When presented with the option of having two separate operations over the span of 1 to 2 years versus having both operations performed in the same setting, albeit with somewhat less accurate symmetry, it is rare that a patient prefers a staged approach. Virtually all are willing to accept the lesser symmetry from a single-stage approach when educated about the long-term effects of radiation therapy. With that in mind, a small fraction of our patients do return 3 to 4 years after surgery to have a secondary procedure for the contralateral breast to maintain symmetry.
Surgical Considerations
On the day of surgery, the patient undergoes wire localization (we do this the afternoon before surgery if the operation is scheduled as a first-start case) and sentinel node mapping by the radiologist. Just before surgery, generally in the preoperative holding area, she is marked in the upright position and counseled one final time. In the operating room, she is positioned on the operating table with her arms secured to the arm boards at 90 degrees. This allows for the head of the bed to be raised 45 to 90 degrees during the operation to assess symmetry. Assuming a bilateral procedure is planned, a two-team approach is used. While the oncologic surgeon is resecting the tumor from the index breast, the plastic surgeon is performing the contralateral breast symmetry procedure. After the tumor has been resected, the index breast is reconstructed, thus minimizing any increase in operative time. Drains are generally not required for these operations. At the conclusion of the procedure, the patient’s breasts are wrapped in a compressive dressing for 24 to 48 hours to minimize seroma, ecchymosis, and hematoma.

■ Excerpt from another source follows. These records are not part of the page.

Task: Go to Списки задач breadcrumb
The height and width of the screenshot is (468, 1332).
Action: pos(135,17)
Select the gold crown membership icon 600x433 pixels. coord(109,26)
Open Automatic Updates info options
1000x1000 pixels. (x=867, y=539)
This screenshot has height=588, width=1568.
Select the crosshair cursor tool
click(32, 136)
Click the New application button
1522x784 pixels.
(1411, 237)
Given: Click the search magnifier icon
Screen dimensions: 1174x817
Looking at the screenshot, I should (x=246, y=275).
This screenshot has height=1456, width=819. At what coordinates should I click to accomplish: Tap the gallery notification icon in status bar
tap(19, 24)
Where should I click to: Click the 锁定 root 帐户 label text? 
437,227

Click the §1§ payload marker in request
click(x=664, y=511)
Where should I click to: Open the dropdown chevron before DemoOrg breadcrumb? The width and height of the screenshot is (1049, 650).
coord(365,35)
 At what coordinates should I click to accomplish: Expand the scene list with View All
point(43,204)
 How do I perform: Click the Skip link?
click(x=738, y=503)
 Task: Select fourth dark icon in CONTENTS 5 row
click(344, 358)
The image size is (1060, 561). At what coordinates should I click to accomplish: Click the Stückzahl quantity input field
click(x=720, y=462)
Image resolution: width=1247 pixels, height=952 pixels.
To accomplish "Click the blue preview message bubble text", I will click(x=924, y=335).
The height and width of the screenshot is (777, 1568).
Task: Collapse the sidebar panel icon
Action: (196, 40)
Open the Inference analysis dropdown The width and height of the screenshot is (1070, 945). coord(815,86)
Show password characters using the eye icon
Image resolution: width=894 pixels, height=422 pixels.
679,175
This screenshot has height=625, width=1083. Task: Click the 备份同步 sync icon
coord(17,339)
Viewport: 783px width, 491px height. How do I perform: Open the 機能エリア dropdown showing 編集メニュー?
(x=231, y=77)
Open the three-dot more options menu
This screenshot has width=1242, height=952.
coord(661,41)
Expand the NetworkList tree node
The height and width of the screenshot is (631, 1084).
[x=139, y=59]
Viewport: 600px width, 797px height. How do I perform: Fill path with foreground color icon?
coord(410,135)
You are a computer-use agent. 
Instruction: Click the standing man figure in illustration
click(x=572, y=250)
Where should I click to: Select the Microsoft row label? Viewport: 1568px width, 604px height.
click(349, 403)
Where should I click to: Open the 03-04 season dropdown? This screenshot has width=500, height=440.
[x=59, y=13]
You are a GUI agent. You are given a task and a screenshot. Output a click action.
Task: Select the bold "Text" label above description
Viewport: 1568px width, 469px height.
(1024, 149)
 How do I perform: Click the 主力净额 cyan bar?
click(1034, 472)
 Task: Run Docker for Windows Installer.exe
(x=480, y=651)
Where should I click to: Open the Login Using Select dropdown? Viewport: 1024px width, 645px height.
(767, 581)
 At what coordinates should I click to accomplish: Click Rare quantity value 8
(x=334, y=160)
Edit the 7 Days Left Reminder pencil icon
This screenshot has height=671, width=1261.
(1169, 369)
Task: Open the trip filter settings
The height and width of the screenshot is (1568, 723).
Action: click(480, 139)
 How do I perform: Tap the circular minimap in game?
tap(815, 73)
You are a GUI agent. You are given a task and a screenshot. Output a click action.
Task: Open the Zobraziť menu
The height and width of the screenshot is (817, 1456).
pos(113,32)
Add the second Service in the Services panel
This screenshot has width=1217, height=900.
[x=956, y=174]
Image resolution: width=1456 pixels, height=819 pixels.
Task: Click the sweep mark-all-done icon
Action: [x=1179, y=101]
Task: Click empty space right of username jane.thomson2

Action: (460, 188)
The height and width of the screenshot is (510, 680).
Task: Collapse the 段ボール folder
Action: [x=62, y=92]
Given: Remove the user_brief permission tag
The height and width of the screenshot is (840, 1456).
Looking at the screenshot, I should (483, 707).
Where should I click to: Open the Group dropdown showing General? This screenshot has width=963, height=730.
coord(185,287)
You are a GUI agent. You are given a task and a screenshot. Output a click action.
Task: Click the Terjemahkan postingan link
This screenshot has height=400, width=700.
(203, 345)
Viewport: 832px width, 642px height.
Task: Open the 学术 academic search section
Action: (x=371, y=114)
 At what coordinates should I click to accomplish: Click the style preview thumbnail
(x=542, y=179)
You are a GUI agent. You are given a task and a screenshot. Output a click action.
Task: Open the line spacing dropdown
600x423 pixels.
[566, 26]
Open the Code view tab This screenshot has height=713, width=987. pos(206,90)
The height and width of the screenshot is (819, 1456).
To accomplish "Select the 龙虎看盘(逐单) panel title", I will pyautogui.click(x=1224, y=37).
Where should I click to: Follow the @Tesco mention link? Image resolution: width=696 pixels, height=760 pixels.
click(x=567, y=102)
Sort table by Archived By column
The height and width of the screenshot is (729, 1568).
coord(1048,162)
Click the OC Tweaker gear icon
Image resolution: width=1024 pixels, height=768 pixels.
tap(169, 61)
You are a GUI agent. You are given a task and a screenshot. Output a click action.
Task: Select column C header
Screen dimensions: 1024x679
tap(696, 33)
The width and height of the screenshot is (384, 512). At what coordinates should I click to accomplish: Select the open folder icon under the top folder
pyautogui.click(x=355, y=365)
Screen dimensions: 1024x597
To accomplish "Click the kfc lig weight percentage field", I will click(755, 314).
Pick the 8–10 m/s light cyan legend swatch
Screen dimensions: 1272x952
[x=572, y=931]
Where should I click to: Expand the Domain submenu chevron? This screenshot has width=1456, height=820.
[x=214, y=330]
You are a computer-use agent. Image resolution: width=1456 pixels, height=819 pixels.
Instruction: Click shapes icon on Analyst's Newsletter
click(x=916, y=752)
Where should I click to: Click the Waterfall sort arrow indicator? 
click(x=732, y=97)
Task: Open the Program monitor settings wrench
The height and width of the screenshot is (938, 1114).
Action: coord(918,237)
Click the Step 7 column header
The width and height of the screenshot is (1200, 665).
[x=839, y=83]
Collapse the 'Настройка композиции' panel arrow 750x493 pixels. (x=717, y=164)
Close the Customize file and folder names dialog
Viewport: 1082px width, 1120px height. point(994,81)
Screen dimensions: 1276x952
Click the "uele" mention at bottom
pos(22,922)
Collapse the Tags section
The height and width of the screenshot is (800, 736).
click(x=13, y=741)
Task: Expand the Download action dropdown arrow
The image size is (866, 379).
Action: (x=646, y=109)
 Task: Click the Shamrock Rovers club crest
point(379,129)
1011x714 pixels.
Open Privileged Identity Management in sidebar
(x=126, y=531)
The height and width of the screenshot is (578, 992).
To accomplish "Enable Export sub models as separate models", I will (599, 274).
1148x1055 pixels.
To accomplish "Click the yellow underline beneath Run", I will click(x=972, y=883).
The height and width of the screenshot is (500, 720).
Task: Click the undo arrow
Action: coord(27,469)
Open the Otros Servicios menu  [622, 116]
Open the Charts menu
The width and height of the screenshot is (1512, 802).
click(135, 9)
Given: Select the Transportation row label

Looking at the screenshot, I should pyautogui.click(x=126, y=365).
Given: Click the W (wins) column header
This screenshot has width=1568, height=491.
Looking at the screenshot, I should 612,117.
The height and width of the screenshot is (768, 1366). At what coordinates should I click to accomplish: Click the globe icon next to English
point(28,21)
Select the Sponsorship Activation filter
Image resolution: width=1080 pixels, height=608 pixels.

With the range of oncoplastic approaches, precise and thorough communication between the plastic surgeon and oncologic surgeon is crucial. Proper preoperative planning, combined with knowledge of the blood supply of the breast, will usually allow preservation of a robust pedicle for the NAC and minimize necrosis.
Oncoplastic Techniques
Simple Glandular Flap Techniques
Glandular rearrangement can range from basic undermining and closure of a defect to tissue rearrangement with glandular flaps. The basic technique is to achieve closure of the parenchymal defect independent of the skin. An incision is made for access, often within the periareolar border, but can be anywhere on the breast. Through this incision, skin flaps are elevated (akin to mastectomy flaps) to expose the involved region of the breast. Once the excision is complete the adjacent parenchyma is freed from the underlying chest wall fascia. At this point, if primary closure of the defect is possible without deforming the breast, then it is performed with interrupted sutures. If primary closure is not possible, then the parenchyma can be further freed both from the overlying skin and underlying fascia. Care must be taken to preserve an adequate blood supply. This technique should be avoided in a predominantly fatty breast to avoid fat necrosis. The mobilized flaps of glandular tissue from both sides of the defect can then be rotated or advanced into the defect and sutured into place. Any dimpling of the overlying skin should be conservatively undermined before skin closure ( Fig. 40.4 ).